(Stored data)
>>>>
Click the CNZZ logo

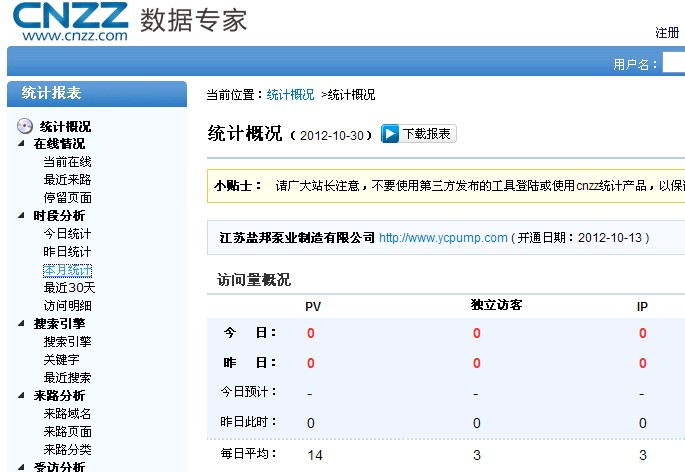[71, 21]
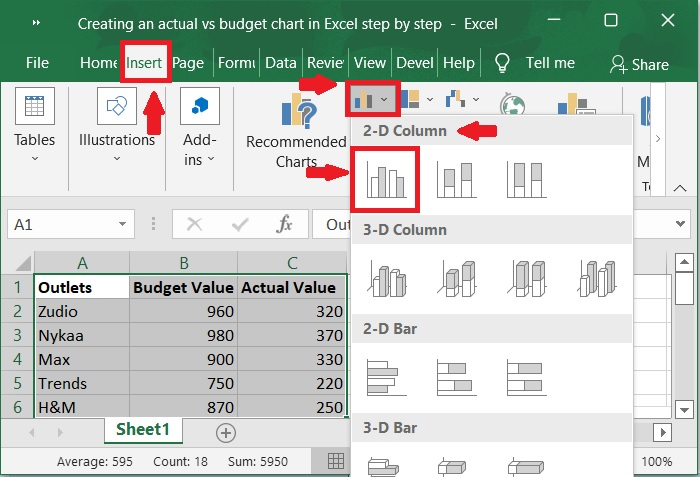Choose the 2-D Clustered Bar chart
Image resolution: width=700 pixels, height=477 pixels.
click(386, 377)
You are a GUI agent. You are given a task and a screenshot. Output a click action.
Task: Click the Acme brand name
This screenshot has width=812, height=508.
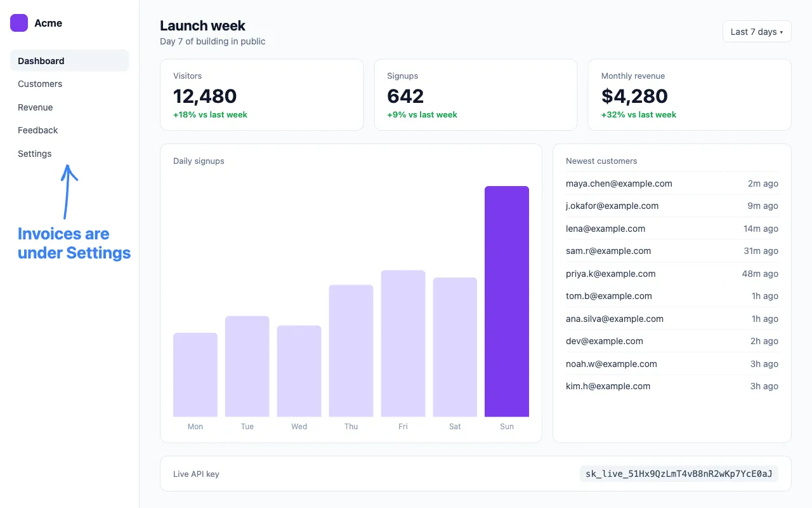click(48, 23)
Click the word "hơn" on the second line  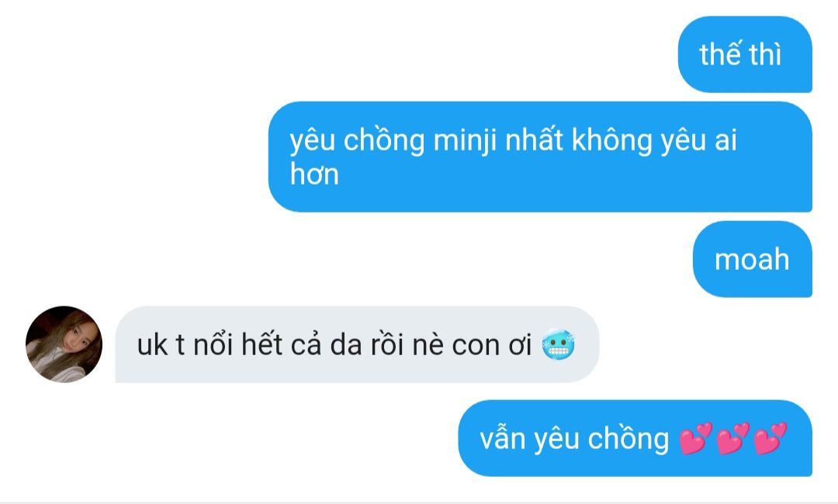(315, 174)
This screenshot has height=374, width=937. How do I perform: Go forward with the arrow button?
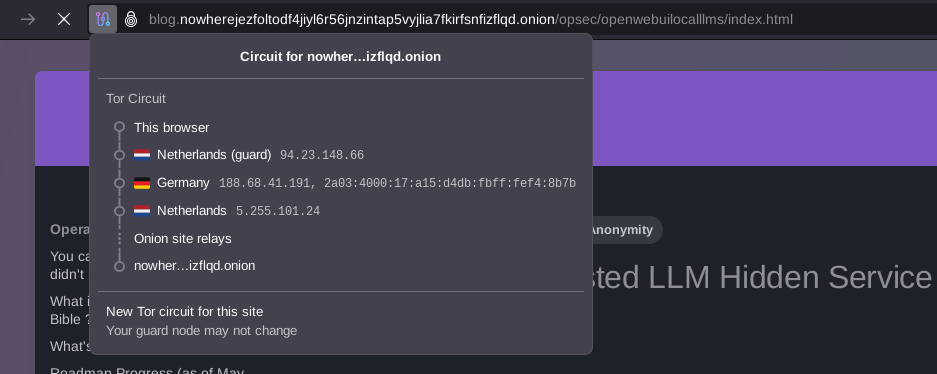(x=27, y=20)
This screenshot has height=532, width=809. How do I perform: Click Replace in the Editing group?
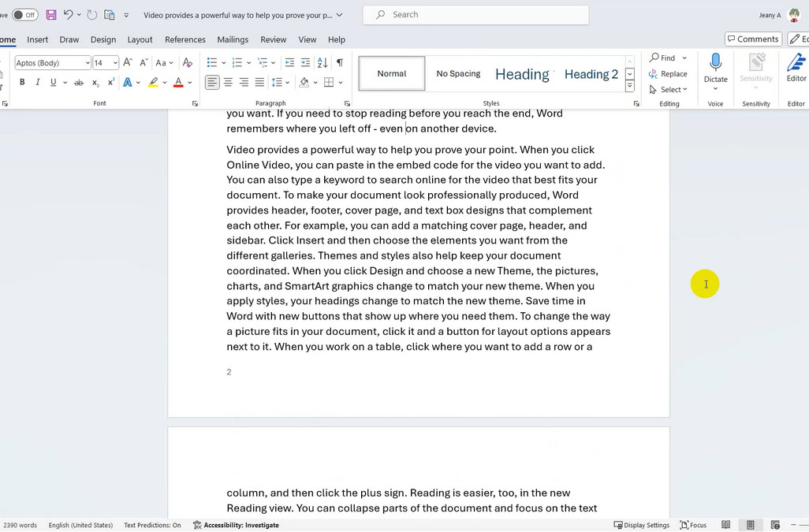[668, 74]
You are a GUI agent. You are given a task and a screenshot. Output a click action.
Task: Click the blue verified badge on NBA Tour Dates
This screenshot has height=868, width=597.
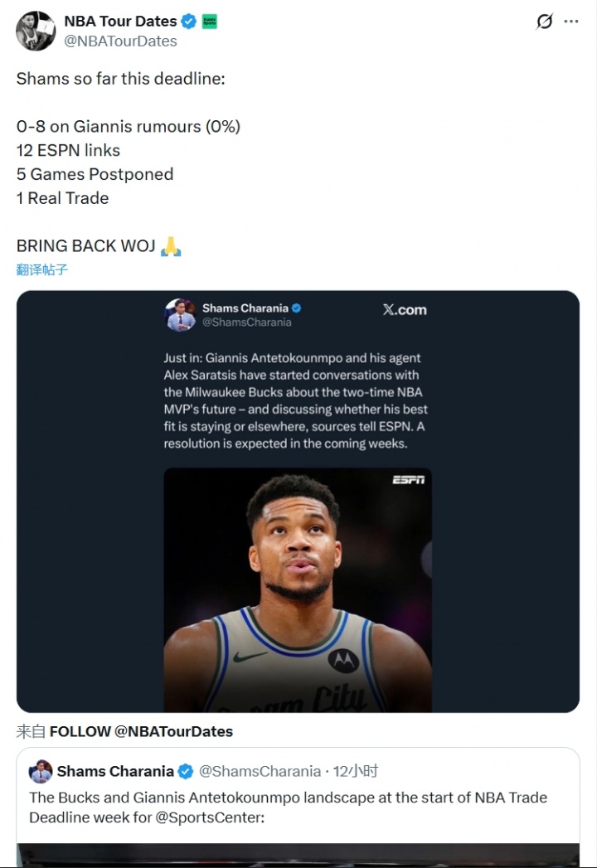[190, 22]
<<<<
## Task statement
Working from the records above, reproduce exactly the lines from the one with "Task: Click the blue" through the last line, without the pictures.

## Response
Task: Click the blue verified badge on NBA Tour Dates
This screenshot has height=868, width=597.
[190, 22]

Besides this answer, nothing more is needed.